Support for the Trusted Platform Module (TPM) is enabled with the 1E BIOS to UEFI Advanced Settings task sequence step – we can enable and active the micro-controller designed to secure hardware by integrating cryptographic keys into devices.

We recommend you set an admin password with the 1E BIOS to UEFI Password Setup task sequence step for HP and Dell devices as they require one to be enforced before any TPM configuration can be carried out. If one isn't set, a temporary password is used before it is dropped but owning the chip will still require a password enforcement. 

Lenovo machines do not require the admin/bios password to be set prior to enabling or activating TPM. Hence, for Lenovo machines, there will not be a temporary password in the SMSTS.LOG, whereas for Dell and HP machines, you will see the temporary password in the SMSTS.LOG.
On this page:

With this task sequence, you can:
Setting the TPM options for the task sequence

  1. Enable TPM – makes it available or visible to the operating system.
  2. Activate TPM – makes it ready to be owned. Any ownership of the TPM chip is not to be cleared. For security reasons and per TPM standards, this cannot be achieved in an automated fashion i.e. during an OS deployment. None of the hardware vendors provide automated methods for clearing and then taking ownership of TPM without a physical presence on the computer (see page 9, section 7: TPM management overview)

Things to consider when implementing TPM

Here are some scenarios that you may encounter when attempting to get TPM up and running – we assume you already have a basic understanding of what TPM and TPM ownership is.

On Windows 8.1 and later, Windows auto-provisions the TPM chip if it is not owned (configurable through Enable/Disable-TpmAutoProvisioning), so there is no need to automate the ownership process, it just works transparently. The OwnerAuth (a hash of the TPM OwnerPassword) is stored in the registry and available to local administrators. Additionaly, you can define a Group Policy to auto copy the OwnerAuth to Active Directory (do a search on the Internet for msTPM-OwnerInformation).

New for Windows 10 CB 1607 (and later), the ownership process auto-creates a rather complex password, sets the ownership and immediately delete the password from the local system. There is no way to recover this new ownership password – this is a new Microsoft guidance and is by design. It is possible to override this behavior and save the OwnerAuth in the registry like Windows 8.1 does.

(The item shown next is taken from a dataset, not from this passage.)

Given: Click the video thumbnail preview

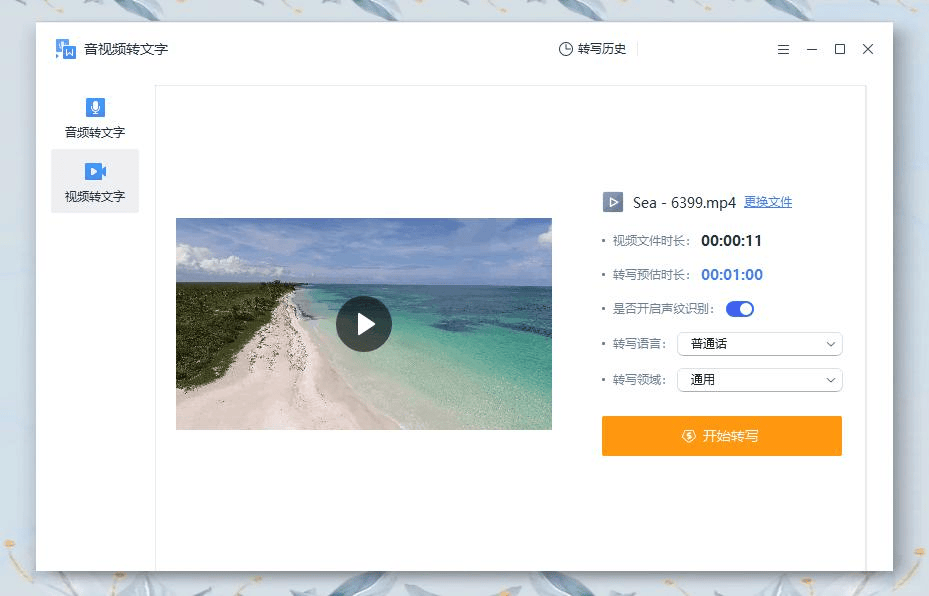Looking at the screenshot, I should click(x=364, y=323).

If we install a new OS and the ownership was not reset, the new Windows OS will determine it does not have full ownership and the system is put into a reduced functionality state but will still allow us to add passwords/secrets to the TPM chip. If we know the TPM OwnerAuth from the previous OS (either by extracting from Windows 8.1 registry or from the AD), we can inject the TPMOwnerAuth into the OS using the PowerShell command Import-TPMOwnerAuth to verify ownership and bring the machine up to a fully enabled state.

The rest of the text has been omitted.